Why Do People Hate Teachers Unions? Because They Hate Teachers. « Corey Robin

Despite this, many kids and their parents held teachers in contempt. Teachers were not figures of respect or gratitude; they were incompetents and buffoons. Don’t get me wrong: like most people, I had some terrible teachers. Incompetents and worse. But like most people I’ve also had some terrible friends, some terrible co-workers, some terrible neighbors, some terrible doctors, some terrible editors, and some terrible professors. Mediocrity, I’d venture, is a more or less universal feature of the human condition. But among the upper classes it’s treated as the exclusive preserve of teachers.

It’s odd. Even if you’re the most toolish striver—i.e., many of the people I grew up with—teachers are your ticket to the Ivy League. And if you’re an intellectually ambitious academic type like me, they’re even more critical. Like I said, people move to Chappaqua for the schools, and if the graduation and post-graduate statistics are any indication—in my graduating class of 270, I’d guess about 50 of us went onto an Ivy League school—they’re getting their money’s worth. Yet many people I grew up with treated teachers as bumptious figures of ridicule—and not in your anarchist-critique-of-all-social-institutions kind of way.

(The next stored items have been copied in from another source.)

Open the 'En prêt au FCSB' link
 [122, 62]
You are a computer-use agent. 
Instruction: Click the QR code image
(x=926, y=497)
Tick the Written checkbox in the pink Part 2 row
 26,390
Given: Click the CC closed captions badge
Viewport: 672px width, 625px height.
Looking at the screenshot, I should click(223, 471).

It’s clear where the kids got it from: the parents. Every year there’d be a fight in the town over the school budget, and every year a vocal contingent would scream that the town was wasting money (and raising needless taxes) on its schools. Especially on the teachers (I never heard anyone criticize the sports teams). People hate paying taxes for any number of reasons—though financial hardship, in this case, was hardly one of them—but there was a special pique reserved for what the taxes were mostly going to: the teachers.

In my childhood world, grown ups basically saw teachers as failures and fuck-ups. “Those who can’t do, teach” goes the old saw. But where that traditionally bespoke a suspicion of fancy ideas that didn’t produce anything concrete, in my fancy suburb, it meant something else. Teachers had opted out of the capitalist game; they weren’t in this world for money. There could be only one reason for that: they were losers. They were dimwitted, unambitious, complacent, unimaginative, and risk-averse. They were middle class.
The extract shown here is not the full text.